# Nu BSG? Really?



## captain shelley (Feb 4, 2010)

I was over at SSM and heard that Moebius is coming out with a BSG, is there anymore information regarding this like...Any idea when it will be released? Is there a price in mind? I guess I am getting too excited lol.


----------



## Magesblood (May 12, 2008)

Welcome aboard Captain!

Really really. Yes, it's true! By the end of the month, we'll have a 1/32nd (I think) mk.II Viper and my Year's end, we'll have a Galactica.

We'll have to see what's next.


----------



## Paulbo (Sep 16, 2004)

I'm not sure why Frank put this up on the SSM board instead of here, but check this out: http://www.starshipmodeler.net/talk/viewtopic.php?t=81105

Whoo hoo!

(Can anyone say "photoetched landing bay"?)


----------



## ClubTepes (Jul 31, 2002)

Magesblood said:


> Welcome aboard Captain!
> 
> Really really. Yes, it's true! By the end of the month, we'll have a 1/32nd (I think) mk.II Viper and my Year's end, we'll have a Galactica.
> 
> We'll have to see what's next.


Frank says the proto is done.

So it should be sooner than the end of the year.


----------



## ClubTepes (Jul 31, 2002)

Paulbo said:


> I'm not sure why Frank put this up on the SSM board instead of here, but check this out: http://www.starshipmodeler.net/talk/viewtopic.php?t=81105
> 
> Whoo hoo!
> 
> (Can anyone say "photoetched landing bay"?)


Paul, 
are you going to include some people with that as well?
:devil:


----------



## Magesblood (May 12, 2008)

I just read about a 1/4105th scale Galactica. (11 3/4" long)


----------



## Paulbo (Sep 16, 2004)

ClubTepes said:


> Paul,
> are you going to include some people with that as well?
> :devil:


Sure! I mean, hey, they'll be a whole 0.018" tall. I'm sure that will work 



Magesblood said:


> I just read about a 1/4105th scale Galactica. (11 3/4" long)


That would be the one I linked to a couple of posts earlier, and where the comment about the landing bay came from.


----------



## Magesblood (May 12, 2008)

the link to the place where you have to register to read?

I'm good.


----------



## Griffworks (Jun 24, 2002)

LOTS of forums now have it set up to where you have to register to read, Michael. There are various reasons for that, none of which is to keep folks out. The explanation that Starship Modeler and Resin Illuminati have given is that it makes it just a bit harder for a casual viewer to find Garage Kits and I'm pretty certain that Search Engines won't turn up hits on those sites which require registration.

Supplied entries:

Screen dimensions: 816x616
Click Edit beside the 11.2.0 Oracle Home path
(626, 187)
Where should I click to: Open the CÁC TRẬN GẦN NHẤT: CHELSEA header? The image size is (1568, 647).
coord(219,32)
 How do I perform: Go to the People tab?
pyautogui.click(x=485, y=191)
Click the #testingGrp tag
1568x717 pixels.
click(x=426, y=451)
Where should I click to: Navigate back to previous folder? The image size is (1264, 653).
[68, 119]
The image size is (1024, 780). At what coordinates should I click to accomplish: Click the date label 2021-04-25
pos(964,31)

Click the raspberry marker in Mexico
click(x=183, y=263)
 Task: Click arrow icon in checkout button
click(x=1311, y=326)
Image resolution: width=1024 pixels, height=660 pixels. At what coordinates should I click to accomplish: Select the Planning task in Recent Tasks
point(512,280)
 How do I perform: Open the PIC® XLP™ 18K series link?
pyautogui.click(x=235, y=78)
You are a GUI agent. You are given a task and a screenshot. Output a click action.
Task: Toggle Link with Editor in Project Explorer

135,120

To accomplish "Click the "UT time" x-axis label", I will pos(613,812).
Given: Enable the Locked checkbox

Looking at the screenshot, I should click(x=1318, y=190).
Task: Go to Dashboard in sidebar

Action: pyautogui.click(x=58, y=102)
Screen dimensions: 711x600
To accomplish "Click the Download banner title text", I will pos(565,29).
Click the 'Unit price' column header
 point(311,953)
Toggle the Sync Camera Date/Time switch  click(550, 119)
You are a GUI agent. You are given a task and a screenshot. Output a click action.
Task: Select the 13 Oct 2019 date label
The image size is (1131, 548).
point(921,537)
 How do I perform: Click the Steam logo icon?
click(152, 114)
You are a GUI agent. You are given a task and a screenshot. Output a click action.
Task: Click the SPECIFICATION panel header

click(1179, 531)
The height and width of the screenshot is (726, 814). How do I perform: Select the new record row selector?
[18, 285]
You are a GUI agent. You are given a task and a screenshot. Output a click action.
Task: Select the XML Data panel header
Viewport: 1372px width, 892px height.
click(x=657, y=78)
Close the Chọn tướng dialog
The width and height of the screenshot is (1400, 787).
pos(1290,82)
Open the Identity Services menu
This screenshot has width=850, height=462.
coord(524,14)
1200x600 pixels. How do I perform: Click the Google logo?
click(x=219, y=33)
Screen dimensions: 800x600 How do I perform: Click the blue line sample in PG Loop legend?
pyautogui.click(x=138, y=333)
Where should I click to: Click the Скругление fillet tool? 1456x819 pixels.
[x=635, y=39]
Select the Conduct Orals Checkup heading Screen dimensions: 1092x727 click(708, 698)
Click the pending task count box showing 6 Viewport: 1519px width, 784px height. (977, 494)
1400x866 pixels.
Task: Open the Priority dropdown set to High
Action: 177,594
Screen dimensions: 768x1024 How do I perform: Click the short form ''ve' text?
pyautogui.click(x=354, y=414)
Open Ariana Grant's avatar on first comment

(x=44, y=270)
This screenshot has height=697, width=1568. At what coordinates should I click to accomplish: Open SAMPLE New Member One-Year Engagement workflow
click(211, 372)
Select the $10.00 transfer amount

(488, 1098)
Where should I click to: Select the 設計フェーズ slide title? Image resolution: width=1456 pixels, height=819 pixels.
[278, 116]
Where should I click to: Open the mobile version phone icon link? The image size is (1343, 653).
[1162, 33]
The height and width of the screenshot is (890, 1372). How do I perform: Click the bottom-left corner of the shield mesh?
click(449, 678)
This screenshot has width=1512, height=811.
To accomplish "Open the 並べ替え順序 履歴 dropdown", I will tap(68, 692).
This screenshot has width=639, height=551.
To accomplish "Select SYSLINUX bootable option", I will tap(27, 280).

Direction: In the forum thread about Moebius Battlestar Galactica kits, how long is the 1/4105th scale Galactica said to be?

Response to the exercise: 11 3/4 inches long.